Earning respect: It’s all about being a team for LPN
story and photo by James Coburn
John Cupp is on call 24/7 as an LPN, at Golden Age Nursing Center, located in Guthrie. His specialty and expertise as a staffing coordinator serves the residents and staff at Golden Age where he was first hired nine years ago.
His skills overlap with many rolls including admissions and staffing. When a staff member calls in unable to come to work it is Cupp’s responsibility to get it staffed. He has been called into work many times in the middle of the night.
“That’s one of the reasons I love it. Being a staffing coordinator means something is always going on,” he said. “It’s never that same mud and grind. It’s very unpredictable. I can go home today at 4 o’clock and get a call at 11:15 needing staff in the building and I’m up here no later than 11:30 p.m.”
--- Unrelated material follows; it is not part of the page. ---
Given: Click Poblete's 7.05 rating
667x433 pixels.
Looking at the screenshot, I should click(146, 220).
The reason he chose a long-term care setting as the focus of his career is the residents. They sacrificed when they were young. What they need now is somebody to care for them. Cupp said.
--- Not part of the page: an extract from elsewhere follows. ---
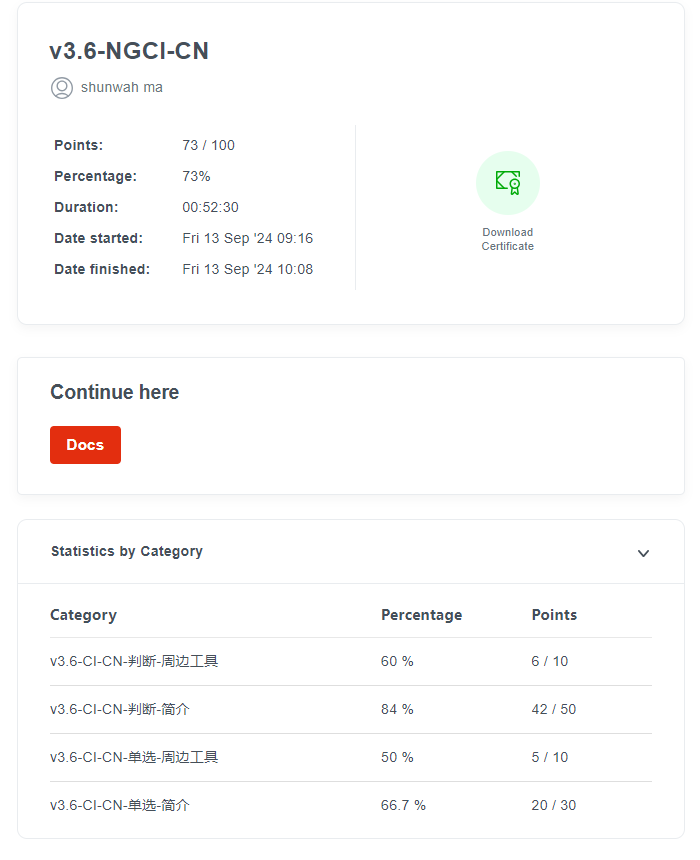This screenshot has height=860, width=700.
Task: Click the Date started value
Action: 247,238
“Everybody knows somebody in this small community. Either they grew up together or they were their teacher or babysitter when they were younger. It’s just a community base and it’s nice.”
He knows they cared for his generation and kept the country safe by working hard and protecting the homeland, he said while sitting in a spacious garden room filled with ambient light.
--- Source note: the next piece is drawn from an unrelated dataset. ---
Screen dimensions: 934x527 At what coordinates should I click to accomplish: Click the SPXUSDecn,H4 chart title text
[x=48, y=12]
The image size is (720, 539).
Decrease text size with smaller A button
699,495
Cupp has also been a diligent worker during his 17 years as a nurse. He set his course in nursing following in the footsteps of his mother who was a hospital nurse.
His entire nursing career has been set in long-term care. He had been an adult daycare aide before earning his CNA and degree at DeMarge College. Cupp worked at a nursing home in Jones on the night shift until he completed his school work necessary for becoming and LPN.
“When I got through with school, me and my ex-wife moved to Wyoming and worked on the Indian reservation for four years,” he said. Cupp learned a lot working on the reservation working as a charge nurse at night.
“That was a different culture all itself,” he said. “They’ve got their own set of rules.”
He encountered a lot of diabetes related to alcoholism, he said. When asked what he learned from this experience he said, “Not to become an alcoholic. My father was an alcoholic, too, so I knew the background behind all that. But I learned a lot about diabetes out there.”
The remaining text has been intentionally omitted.